J.C. Parets is the founder and president of New York based hedge fund Eagle Bay Capital, LLC. You can find his smart commentary at AllStarCharts.com.

Why would you even bother owning Berkshire Hathaway?

As brilliant as Warren Buffett is, at this point he’s looking more and more like a closet indexer. I was surprised when I ran the numbers and could not believe how correlated Berkshire is with the broader market.

It started with a simple phone call from a friend of mine, we’ll call him “Uncle Pat”. He was asking me for some advice on how to approach a client of his who won’t send him any more assets because he’s doing well on his own – apparently he has his entire portfolio in Berkshire Hathaway. Uncle Pat is a financial advisor and just looking to grow his business like anyone else. I left that industry to launch my own hedge fund, but I still remember dealing with this sort of nonsense.

I told Uncle Pat that I’d run the numbers for him because I was pretty sure the only reason his client was doing so well was because Berkshire is probably pretty closely tied to the ups and downs in the US Stock Market. Boy was that an understatement. As it turns out, the Berkshire Hathaway A-shares have a +0.98 correlation with the S&P500 over the past year. It has a +0.95 correlation over the past month. Just to put things in perspective, Berkshire has a higher short-term correlation to the S&P500 than the Dow Jones Industrial Average has to the S&P500. You can’t even make that up.

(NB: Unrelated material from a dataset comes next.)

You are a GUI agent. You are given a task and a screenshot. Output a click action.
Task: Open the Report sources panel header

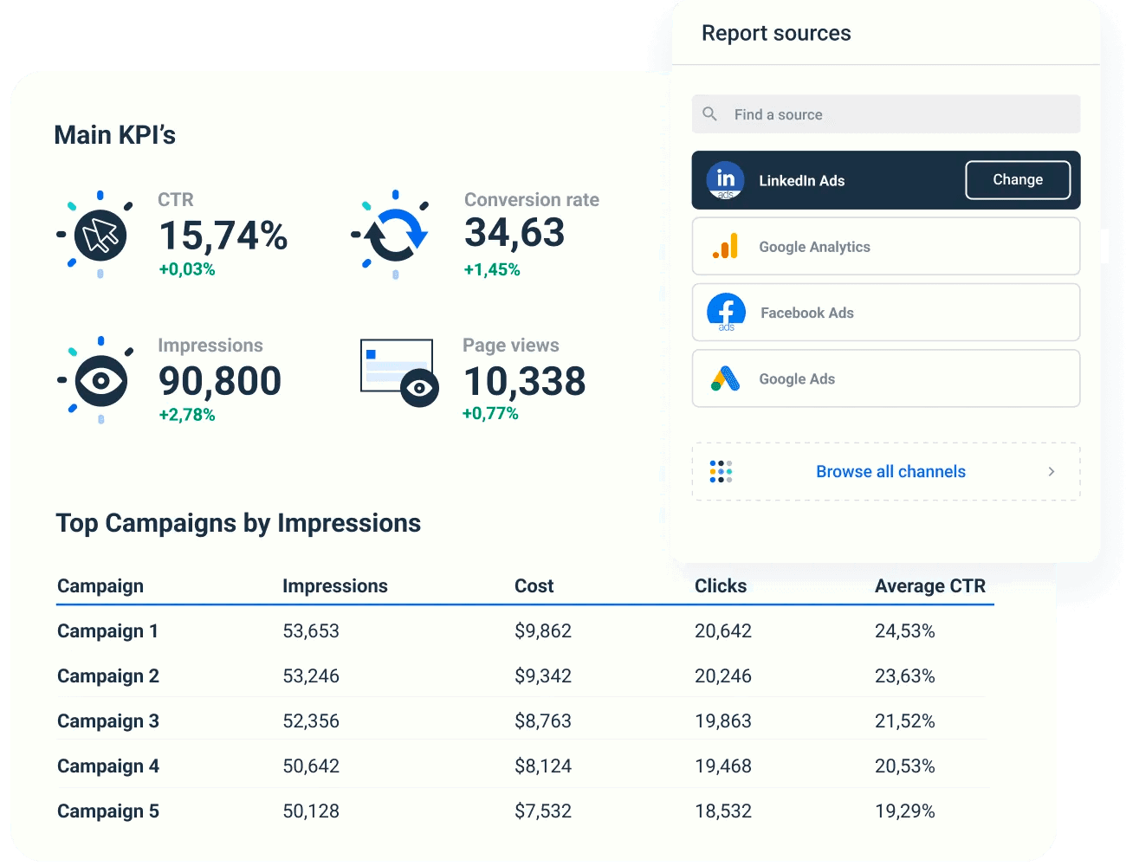click(776, 33)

So why on earth would you ever bother “diversifying” your portfolio by adding another extremely correlated stock to the mix. All you’re really doing is adding exposure, volatility, and risk to your portfolio by adding Berkshire to an already highly correlated stock portfolio.

Here is a one year daily chart for the Berkshire B shares (BRK.B):

And here's a six year weekly chart showing that the correlation has been longer lasting:

The bottom line?

Don’t waste your time investing in a closet indexer. If you want diversification, which most of us do, run the math first and make sure you’re not just adding to exposure that you already have. We look to other asset classes for this like bonds and commodities, and if you look hard enough, you’ll find some great stocks with little or no correlation ($AAPL is actually one of those). So if your broker or advisor thinks it’s a good idea to give Warren some of your money, send him the math and tell him how silly that would be.

I was just as shocked as you, trust me. But now we know, and knowing is half the battle.